Are you ready? The most iconic time in Sports Entertainment history comes to life in untold stories of the WWE. This anthology includes stories looking at Stone Cold Steve Austin, the rivalry between the Brothers of Destruction, Undertaker and Kane, and DX’s infamous invasion of a certain wrestling program “down South”…

The Attitude Era is arguably the most entertaining time in WWE’s long and storied history. The characters were lewd, crude, and over the top. The Monday Night Wars were in full swing, and pro wrestling had stepped out of the shadows into mainstream media. WWE: Attitude Era 2018 Special #1 dips its toes into the nostalgia pool to bring four independent stories from everyone’s favorite 90’s Monday night addiction.

Funeral For a Rattlesnake features a small chunk of the feud between WWE’s top two Attitude Era Superstars, Stone Cold Steve Austin and The Rock. On the 12 April 1999 episode of Monday Night Raw, The Brahma Bull attempted to murder the Rattlesnake by throwing him off a bridge. While most of us remember how this particular vignette played out, Aaron Gillespie adds a layer by giving us a first person perspective. Michel Mulipola nails the art in this chapter, from an iconic eyebrow to a certain redneck swagger.

The Three Faces of Foley throws a spotlight at the hardest worker of the era, Mick Foley. Mama Foley’s baby boy always gave everything he had to the business he obviously loves. Kevin Panetta uses one of the WWE’s current programming platforms as a vehicle to bring three of Mick’s alter egos into the same room. The dialogue works well for two of the characters, but one seems a little chattier than I remember. Domo Stanton’s linework is a little caricatured for some of the ultraviolence, but that plays into the brilliantly multifaceted nature of Mick’s characters.

Women’s wrestling has gone through some interesting stages over the past several decades. The feud between Lita and Trish Stratus is a milestone that arguably paved the way for the current Women’s Evolution in the WWE. In Trish vs. Lita, Julian May and Hyeonjin Kim do a fantastic job bringing some of the key television moments leading up to Lita’s upset title victory on RAW, but don’t add a whole lot of depth to what we’ve already seen.

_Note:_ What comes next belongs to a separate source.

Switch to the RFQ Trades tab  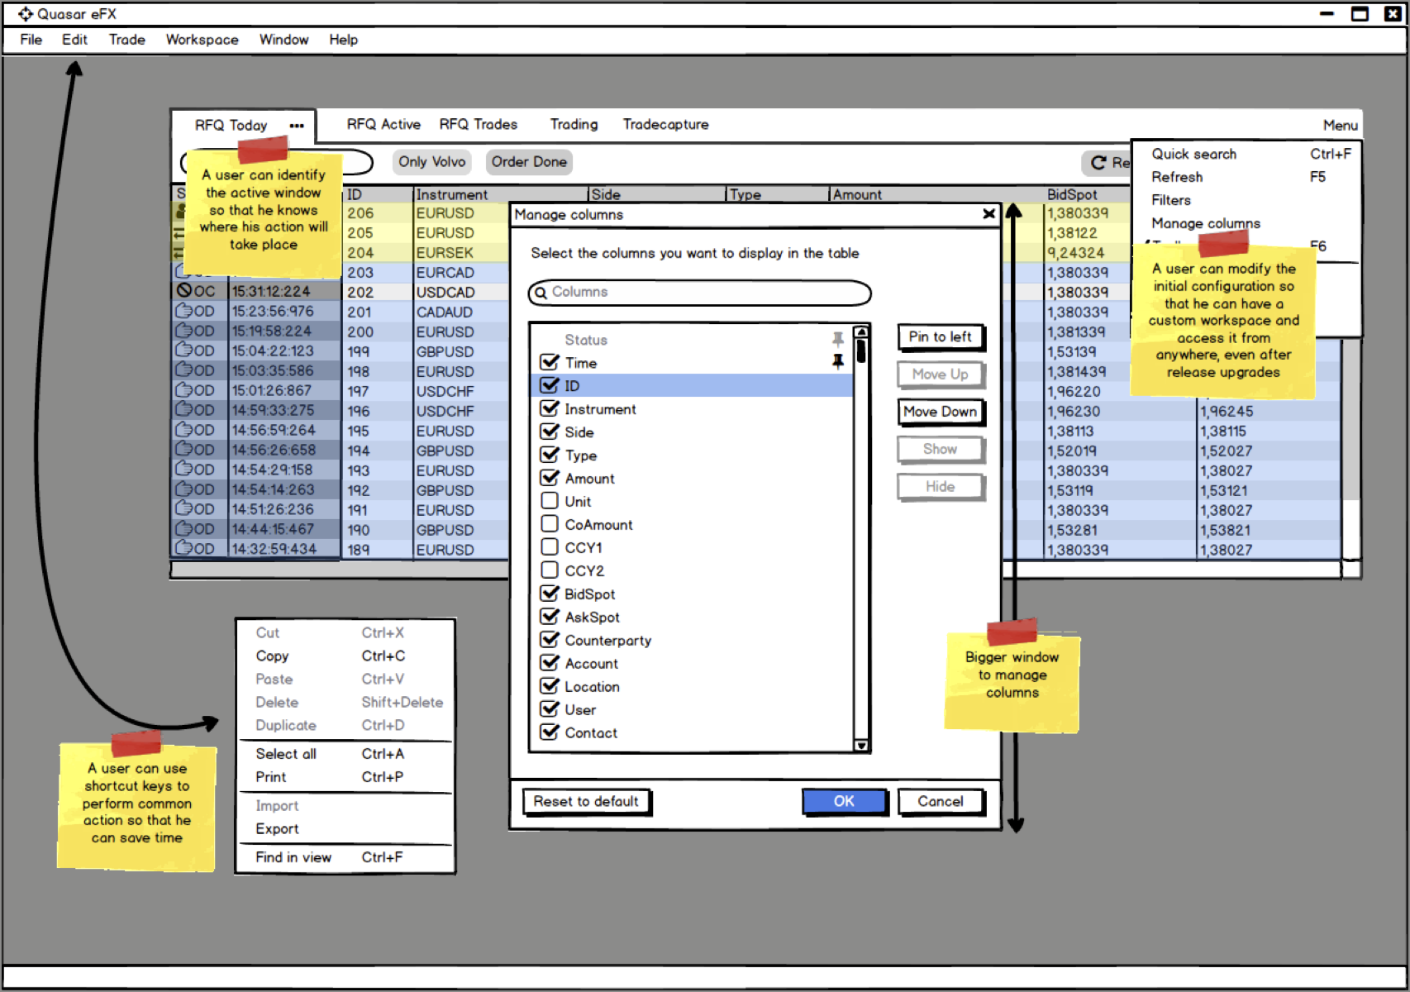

Behind Enemy Lines nods at the fallout of the infamous Curtain Call. The Kliq was a backstage group in the WWE that consisted of Scott Hall/Razor Ramon, Kevin Nash/Diesel, Shawn Michaels, Sean Waltman/Syxx/X Pac, and Triple H. Notorious for breaking kayfabe at MSG in May 1996, right before Hall and Nash defected to rival WCW, the scattered pieces of The Kliq would go on to form two of the best drawing stables in either company, WWE’s Degeneration X and WCW’s New World Order.

DX was basically Vince McMahon’s answer to the insanely popular nWo, at a time when both companies were liberally stealing storylines, gimmicks, and workers from each other. Ryan Ferrier and Kendall Goode take the nWo Invasion angle and mash it up with the DX copycat invasion to reunite the Kliq for a tense moment that could just as easily evolve into a brawl as a group hug. I don’t know how I feel about this one. These fellas were still close friends at the time, so they probably would have had interactions away from the cameras at some point, but this one blurs the line between kayfabe and reality in an odd way.

Boom’s official description said something about a piece on The Brothers of Destruction, but apparently that chapter didn’t make the cut. My guess is it was bumped for the Trish/Lita piece. Fair enough. The four pieces that made it are solidly fun and nostalgic, even if there isn’t a whole lot of new ground being covered here. The look and feel of the Attitude Era is well represented.

WWE: Attitude Era 2018 Special #1, published by Boom! Studios, released 01 August 2018. Written by Aaron Gillespie, Kevin Panetta, Julian May, and Ryan Ferrier, illustrated by Michel Mulipola, Dominike “Domo” Stanton, Hyeonjin Kim, and Kendall Goode, color by Doug Garbark and Jeremy Larson, covers available by Rahzzah, Will Robson, and David Nakayama.